Follow with these verses:
…run in place*
…dance around*
…shout hooray (pump arms in air)

*If someone cannot use their legs, you can instruct the room to pump their arms like they’re running instead. ‘Dancing around’ can be done seated with just arm and upper body movements, as well.

11. Demonstration: Fake Lung
Preface by asking if they’re breathing a little harder after moving around to the last song. Then, demonstrate how our lungs work by using the lung model, making sure to point out the anatomical features at work.

12. Song/Action Rhyme: Brain, Stomach, Lungs, and Heart (adapted from Library Bonanza)

Brain, stomach, lungs and heart,
(Lungs and heart!)
Brain, stomach, lungs and heart,
(Lungs and heart!)
Think and eat and breathe and beat,
Brain, stomach lungs and heart,
(Lungs and heart!).

Point to your head, stomach, lungs, and heart as you say their names each time, as well as while saying think, eat, breathe, and beat.

13. Lab Time (see Special Instructions and Procedures below)

Handouts: None

Special Instructions and Procedures:
For the 30 minutes of Lab Time, we had four stations set up:

Blood Components Sensory Station:
This was the second time we used this fantastic idea from I Can Teach My Child. We simply put out a sign explaining that this was supposed to represent the components of blood, if the components were HUGE instead of teeny tiny. The sign also said which items in the bins were which components of blood, and the basic purpose of each blood component.

Body Tracing:
Each child gets a large piece of paper.
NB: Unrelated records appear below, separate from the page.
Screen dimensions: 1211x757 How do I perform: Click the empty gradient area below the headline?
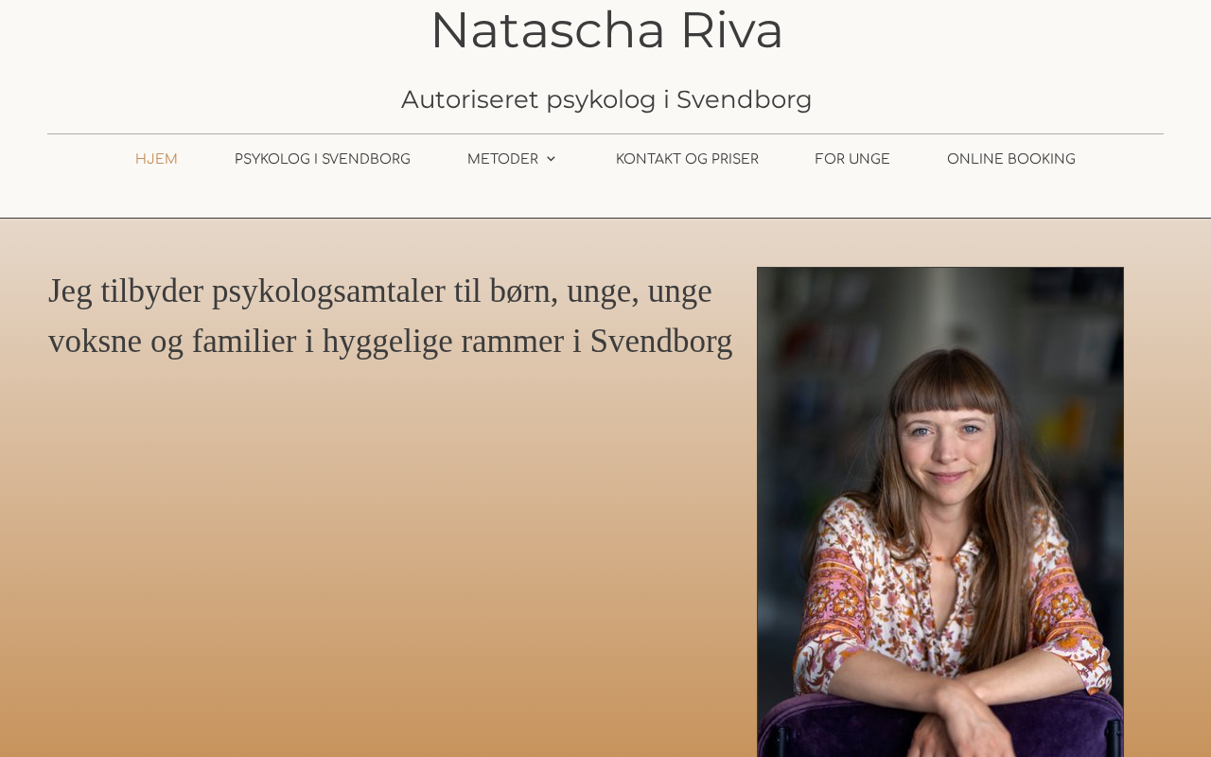click(x=388, y=558)
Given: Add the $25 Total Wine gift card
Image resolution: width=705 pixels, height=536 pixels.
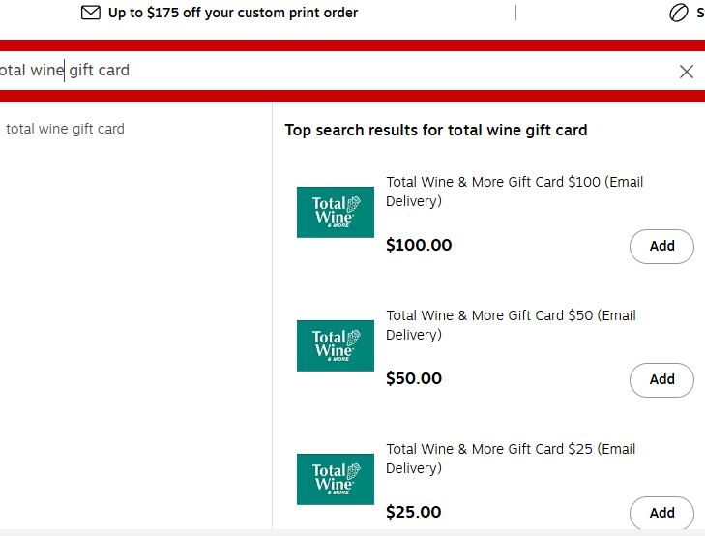Looking at the screenshot, I should click(661, 513).
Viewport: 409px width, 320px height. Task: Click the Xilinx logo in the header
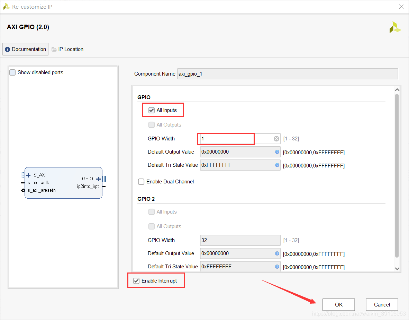click(395, 27)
They lay down on the piece of paper, and their parent uses a pencil, crayon, or washable marker to trace around their body. Then, they take the paper brain, heart, lungs, and stomach that you printed and cut out, color them if they wish, and glue them in the appropriate part of their traced body. Of course, they can also decorate their tracing however they’d like!
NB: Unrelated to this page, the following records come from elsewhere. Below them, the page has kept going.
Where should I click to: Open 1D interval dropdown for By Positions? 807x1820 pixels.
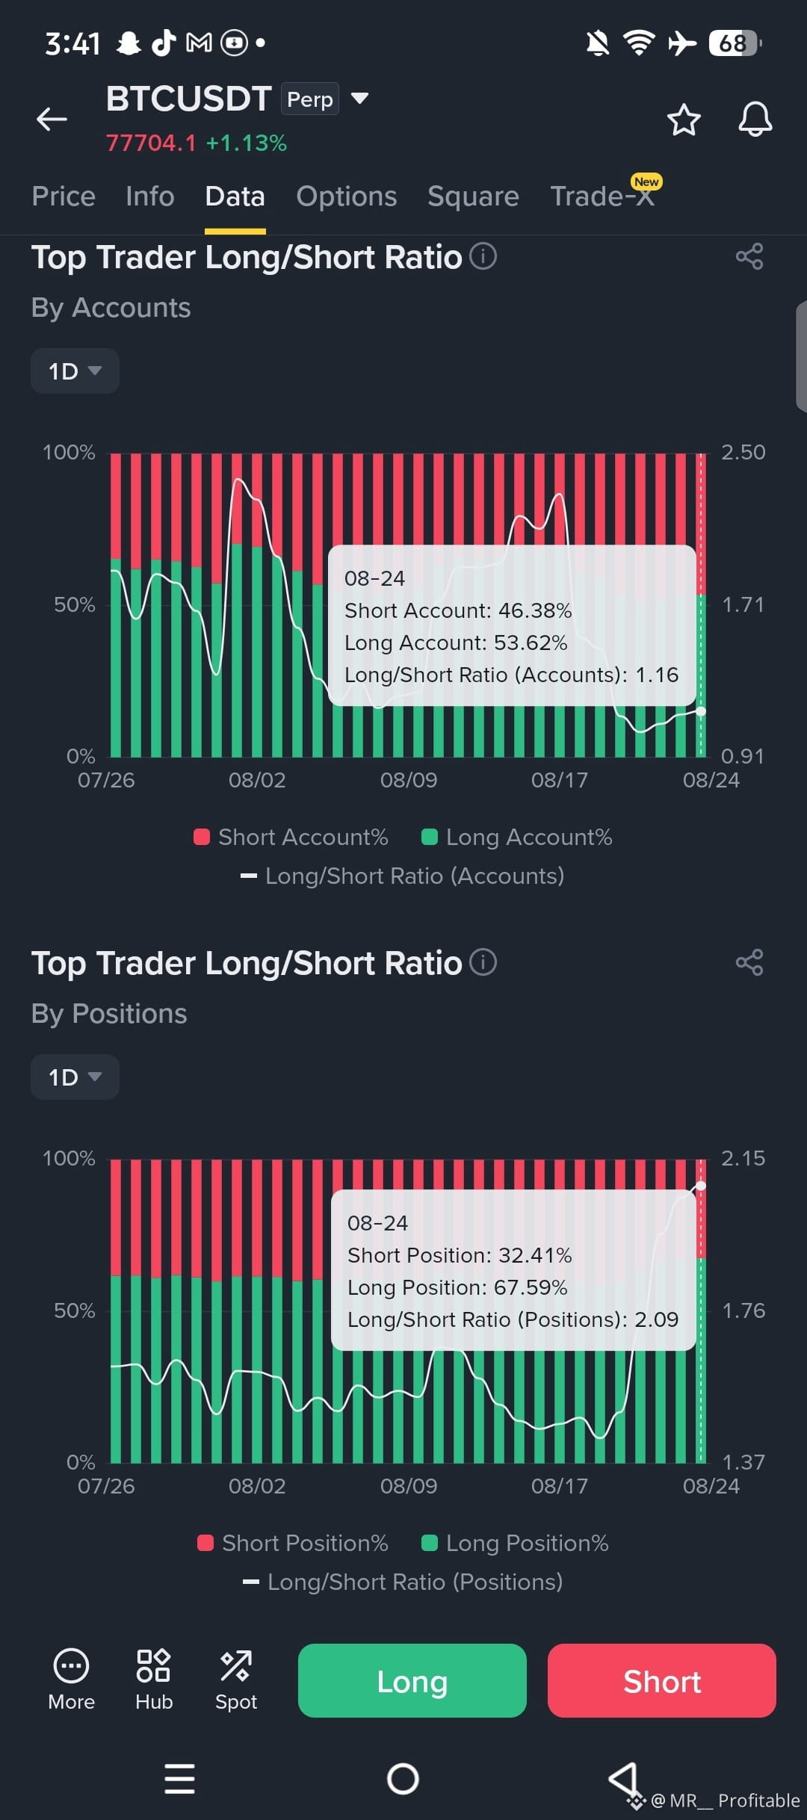pyautogui.click(x=75, y=1077)

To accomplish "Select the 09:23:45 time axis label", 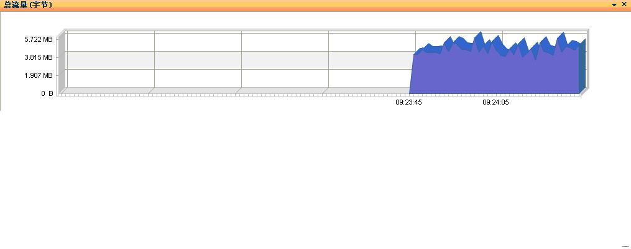I will pos(408,102).
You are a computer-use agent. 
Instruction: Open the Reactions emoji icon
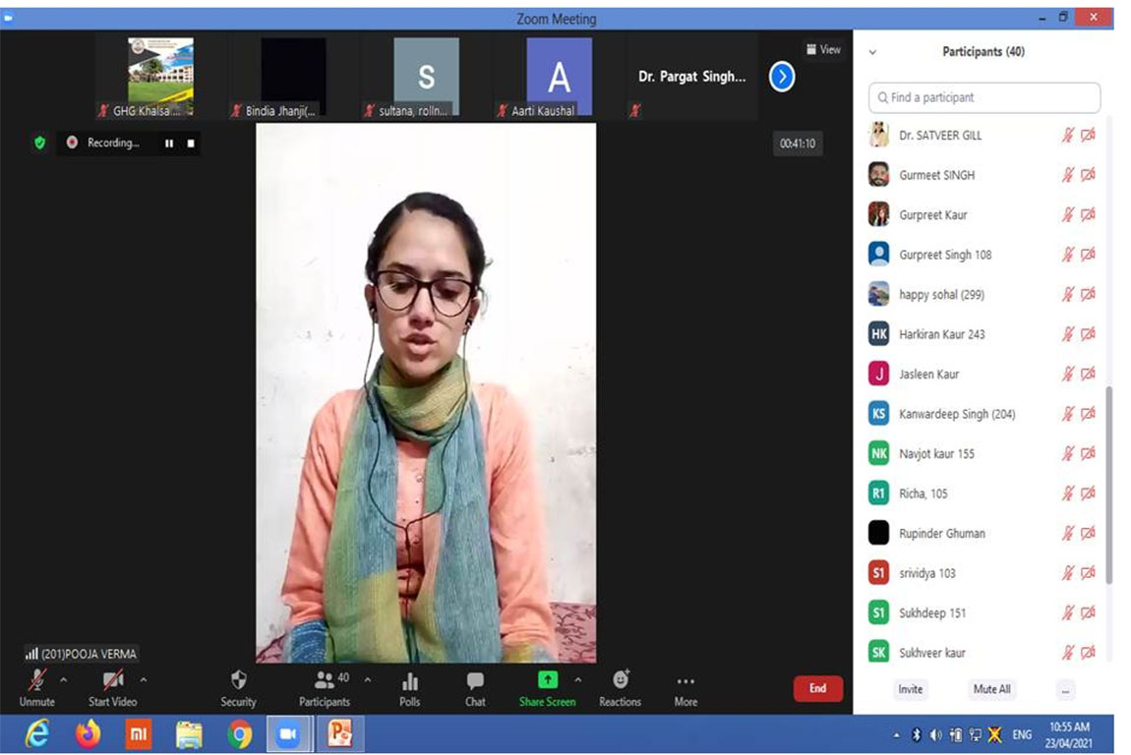click(620, 679)
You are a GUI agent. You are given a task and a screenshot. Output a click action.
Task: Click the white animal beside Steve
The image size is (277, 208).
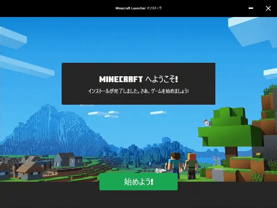pos(160,170)
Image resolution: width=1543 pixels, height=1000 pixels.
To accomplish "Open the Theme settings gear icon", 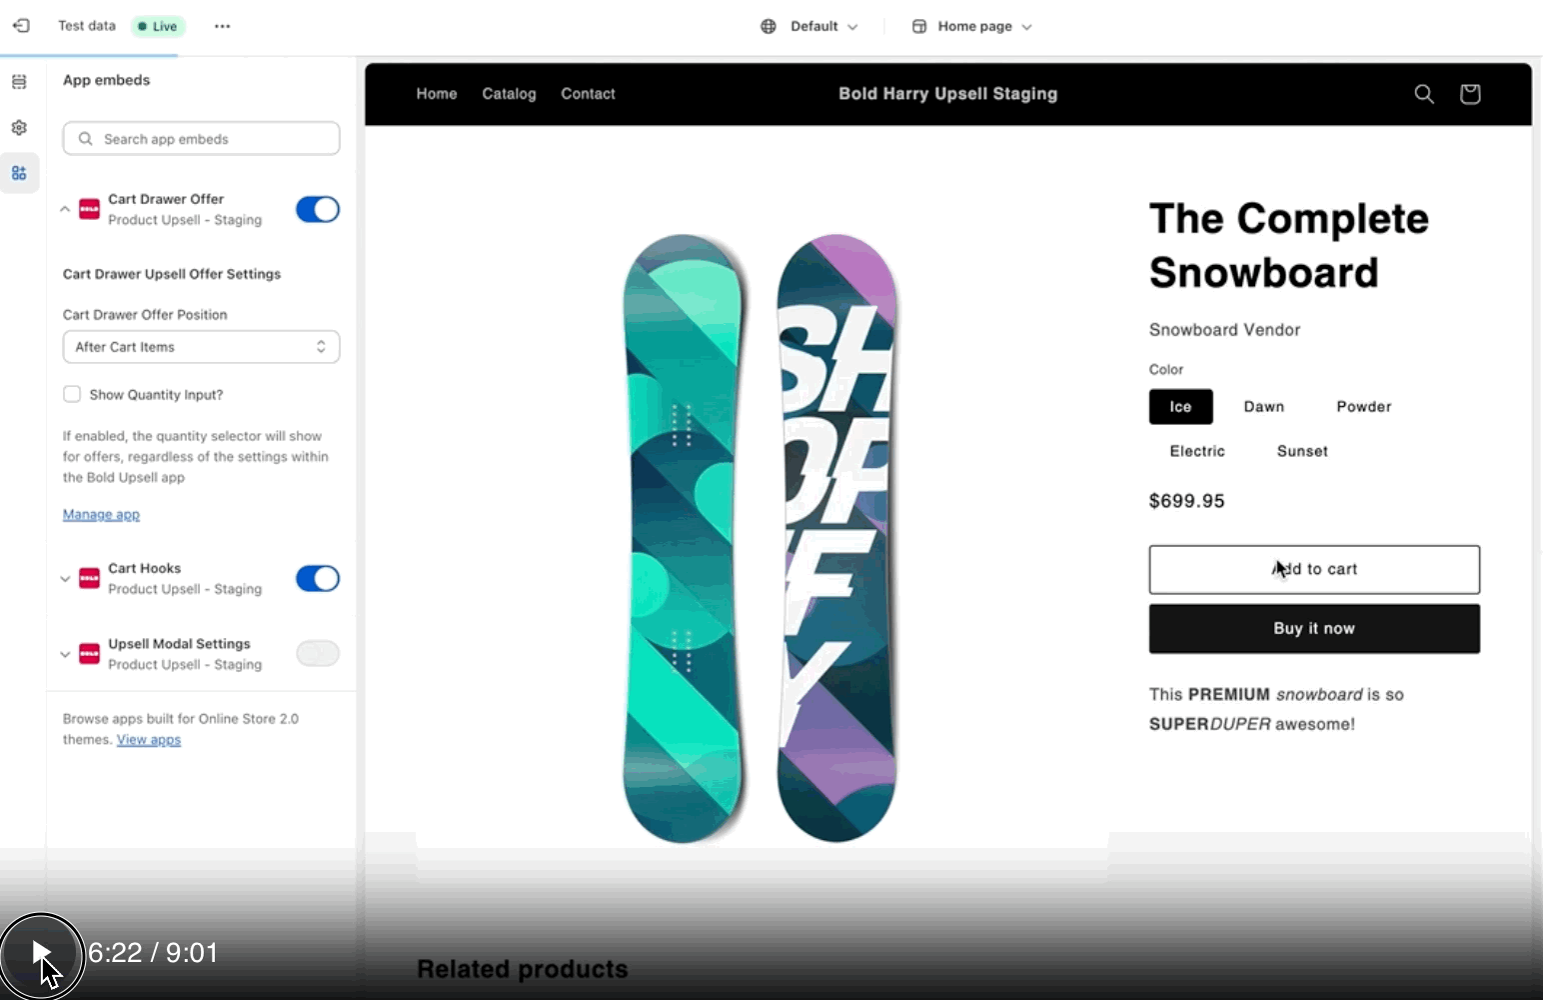I will [x=19, y=128].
Heart Beat Station:steam storytime bodies 3
Originally, we were going to make stethoscope crafts, but decided it was too complicated since we had real stethoscopes on hand. We just put out stethoscopes on a table with a sign instructing them to listen to their heartbeat, do jumping jacks, and then listen again.

Digestion:
This great idea was featured on both the ALSC Blog by Amy Koester, as well as Abby the Librarian, and Library Bonanza. That’s how you know it’s great. We laid out all the parts on a table with a sign that instructed them to put it all together and mush it up, and told them that it’s kind of what it looks like inside their stomachs. Kids enjoyed it, parents were grossed out!

steam storytime bodies 2

We also meant to have our flannel board with the Human Body Felt Board near the Body Tracing station, but that didn’t happen–it just stayed near the front of the room. So, it kind of became its own station. Kids were way into putting all the organs and bones onto the body, and they seemed amazed and vaguely overwhelmed that there is so much stuff packed into our bodies!

Resources Used:
Science Sparks: Make a Fake Lung
Preschool Express: Body Part Songs & Rhymes
Making Learning Fun: My Body Felt Board and B-I-N-G-O
Read Virginia: My Heart is Like a Zoo
Library Bonanza: Curious Kitties: My Body’s a Pretty Cool Thing
I Can Teach My Child: What is Blood Made Of?
ALSC Blog: Body Science for Preschoolers
Abby the Librarian: Preschool Lab: My Body
Human Body Felt Board

Additional Resources:

Preschool Education: Music & Songs: My Body

What we would do differently:
This worked very well as-is.

Adaptation for older/younger audience:

Would not recommend for an even younger audience. We have done a program for 1st-3rd graders on the cardiovascular system, which has similar elements to this program.